D’après une étude réalisée par Bain&Co, 2 ans suffisent pour que les femmes perdent confiance en elles en termes de réussite professionnelle.

L’étude du cabinet Bain&Co affirme que le secteur du travail entraine un manque de confiance chez les femmes actives. Cela ne leur permettrait pas de décrocher les mêmes postes qu’occupent les hommes. Cette enquête réalisée auprès de 1 000 employés américains se focalise spécialement sur les ambitions professionnelles des salariés.

D’après les résultats, quand les femmes arrivent dans le milieu du travail, elles ont plus confiance en leurs compétences à tenir des postes de direction que les hommes. Le sondage a permis d’établir que 34% des hommes et 43% des femmes souhaitent occuper un poste directionnel. Aussi, 28% des hommes et 27% des femmes affirment être prêts pour atteindre leurs objectifs.

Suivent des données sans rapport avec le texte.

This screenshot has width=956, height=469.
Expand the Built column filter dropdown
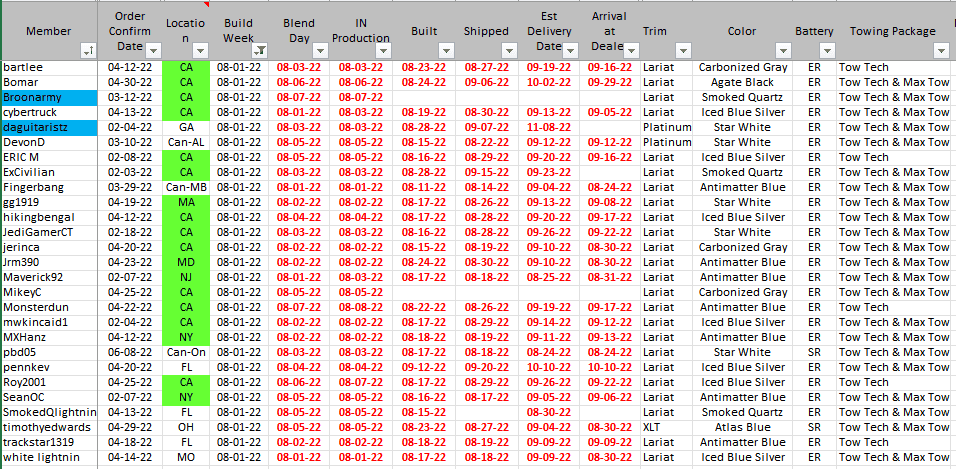click(446, 50)
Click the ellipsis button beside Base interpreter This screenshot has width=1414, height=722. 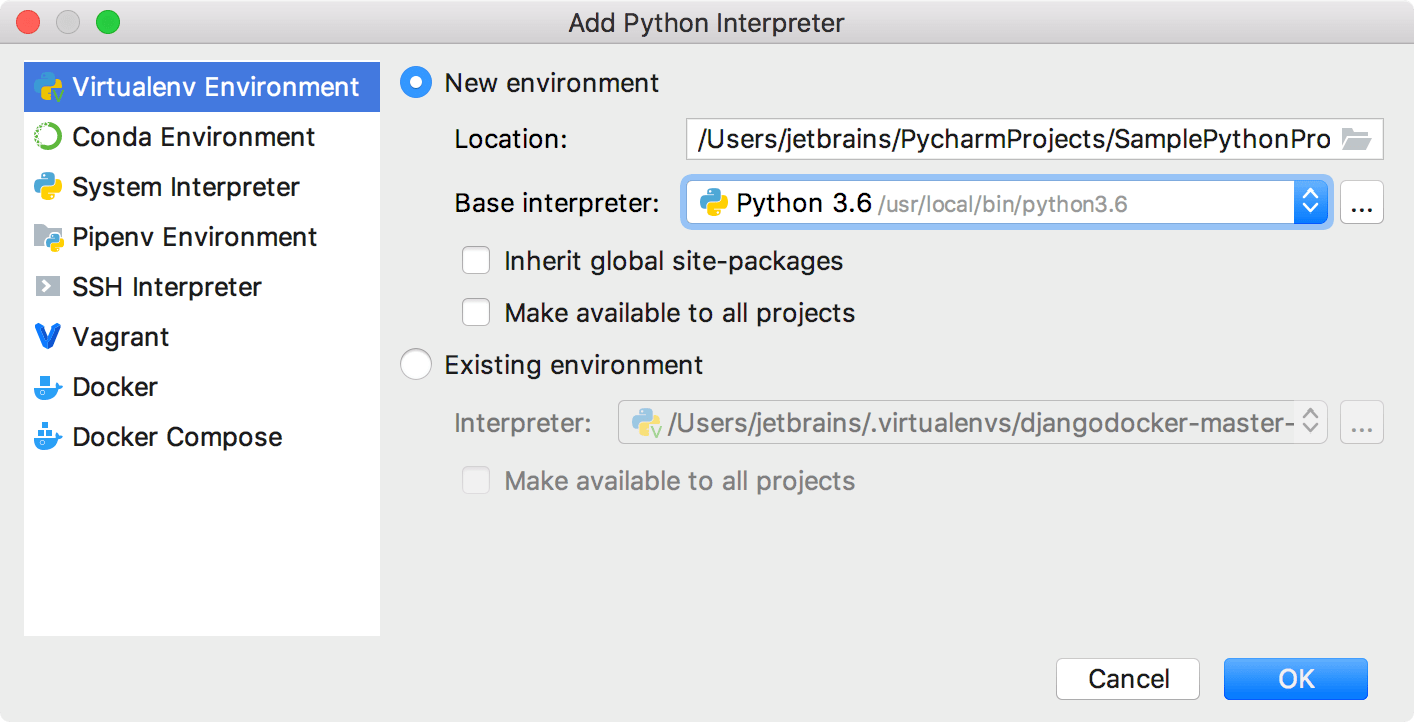[x=1361, y=203]
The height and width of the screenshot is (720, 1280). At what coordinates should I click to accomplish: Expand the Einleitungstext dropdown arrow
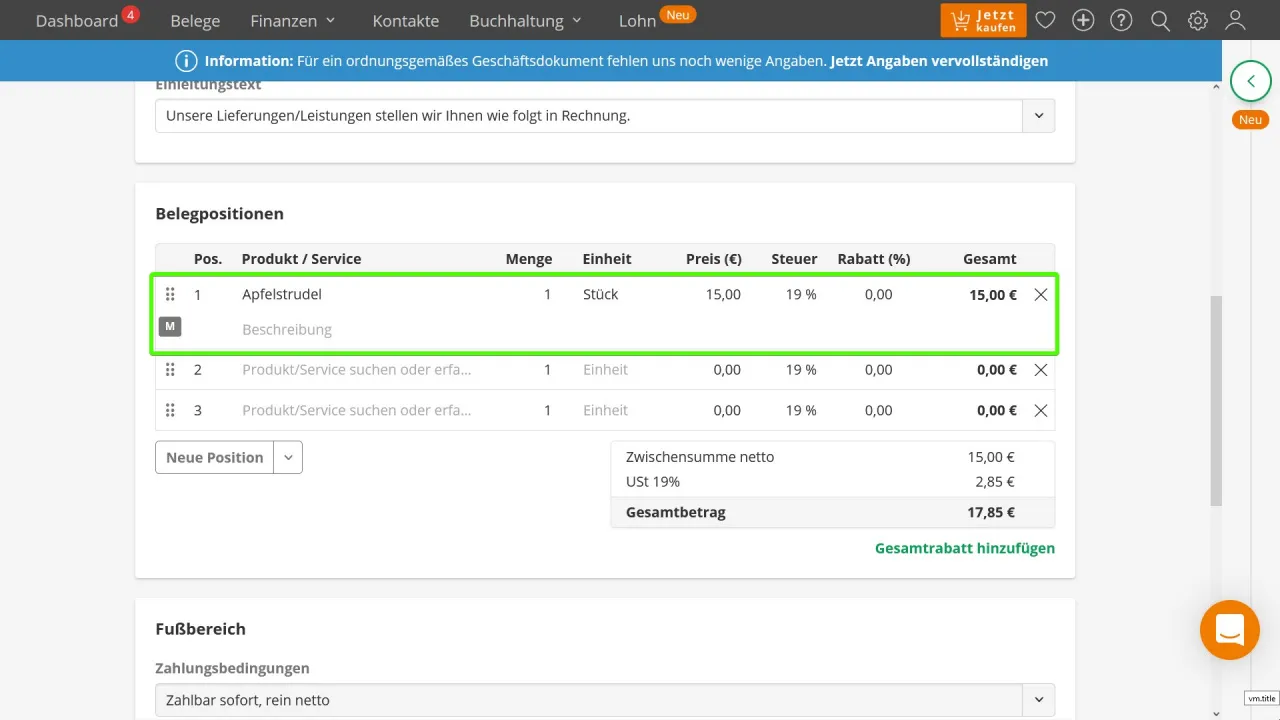tap(1038, 116)
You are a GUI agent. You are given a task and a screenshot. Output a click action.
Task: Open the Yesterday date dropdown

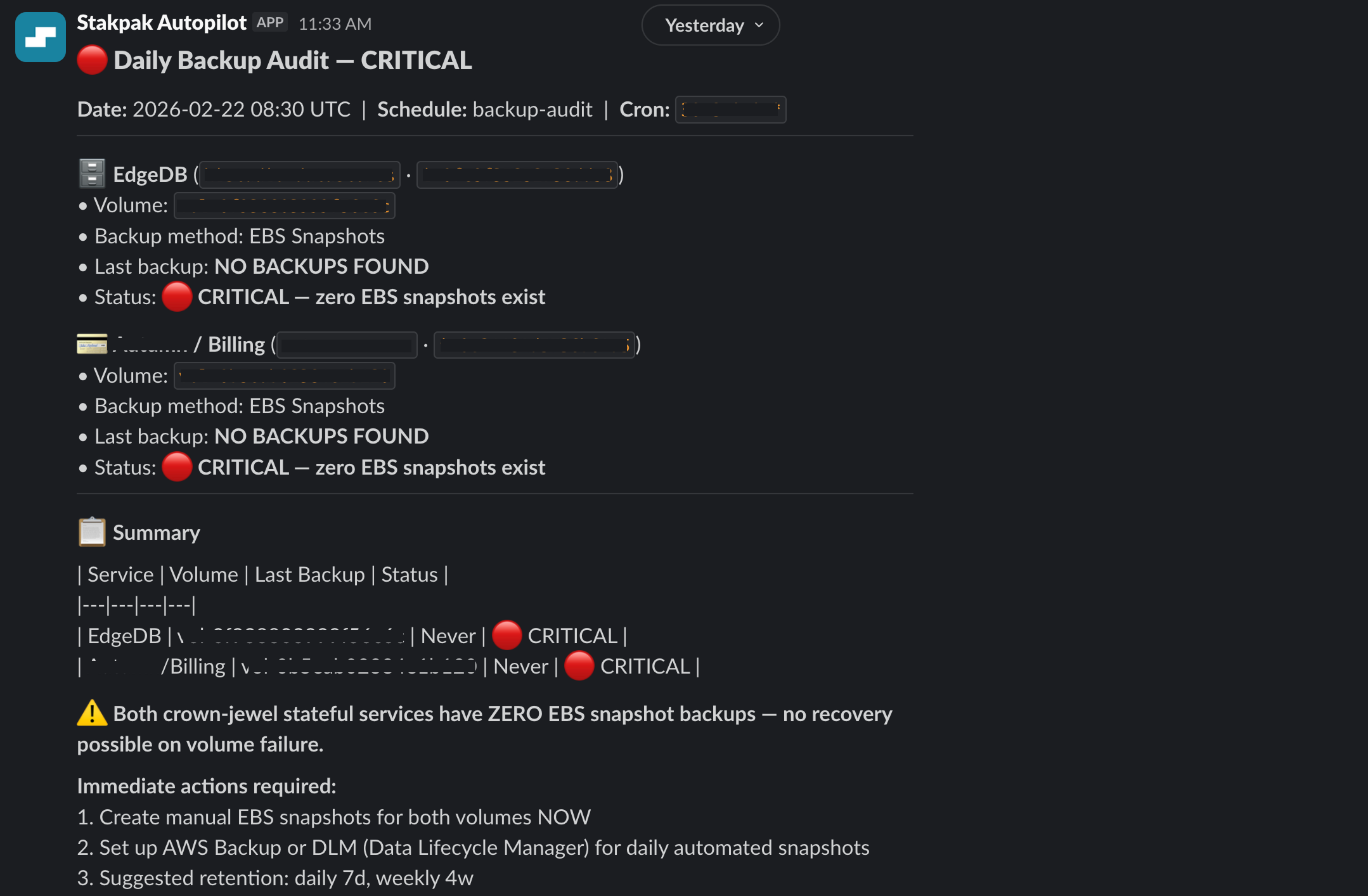point(704,25)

Mais selon le cabinet, le ‘confidence gap’, ou écart de confiance en soi entre hommes et femmes dans le milieu du travail, devient important lorsque les salariés travaillent longtemps dans une entreprise. Ainsi, si les femmes sont nettement plus confiantes vis-à-vis des hommes à leur arrivée dans l’entreprise, elles perdent confiance en elles après 2 ans. En tout, il n’y a que 16% des femmes expérimentées qui désirent encore occuper un meilleur poste, contre 34% chez les hommes.

Du côté des femmes séniors, la perte de confiance est aussi constatée. Effectivement, 29% des femmes seulement pensent qu’elles accèderont à de meilleurs postes, tandis que le chiffre grimpe à 55% du côté des hommes.

 

Une culture discriminatoire

Selon les auteurs de l’étude, cette perte de confiance est provoquée par une difficulté à s’adapter aux stéréotypes des ‘personnes qui réussissent’ dans une entreprise. Au sein d’une société, les auteurs de l’étude affirment qu’une culture discriminatoire est souvent prédominante. À titre d’exemple, les femmes se font parfois couper la parole au cours d’une réunion.

Par ailleurs, beaucoup de femmes ne s’identifient comme le ‘salarié idéal’. En effet, beaucoup d’entre elles affirment ne pas être prêtes pour rallonger les horaires, pour l’auto-promotion… Aussi, elles se jugent très durement pensant être incapables d’associer la vie familiale aux contraintes professionnelles.

Mais les auteurs stipulent que beaucoup d’hommes sont également réticents à devenir le ‘salarié idéal’. Certainement, 45% des moins de 30 ans voudraient s’accorder des pauses régulièrement.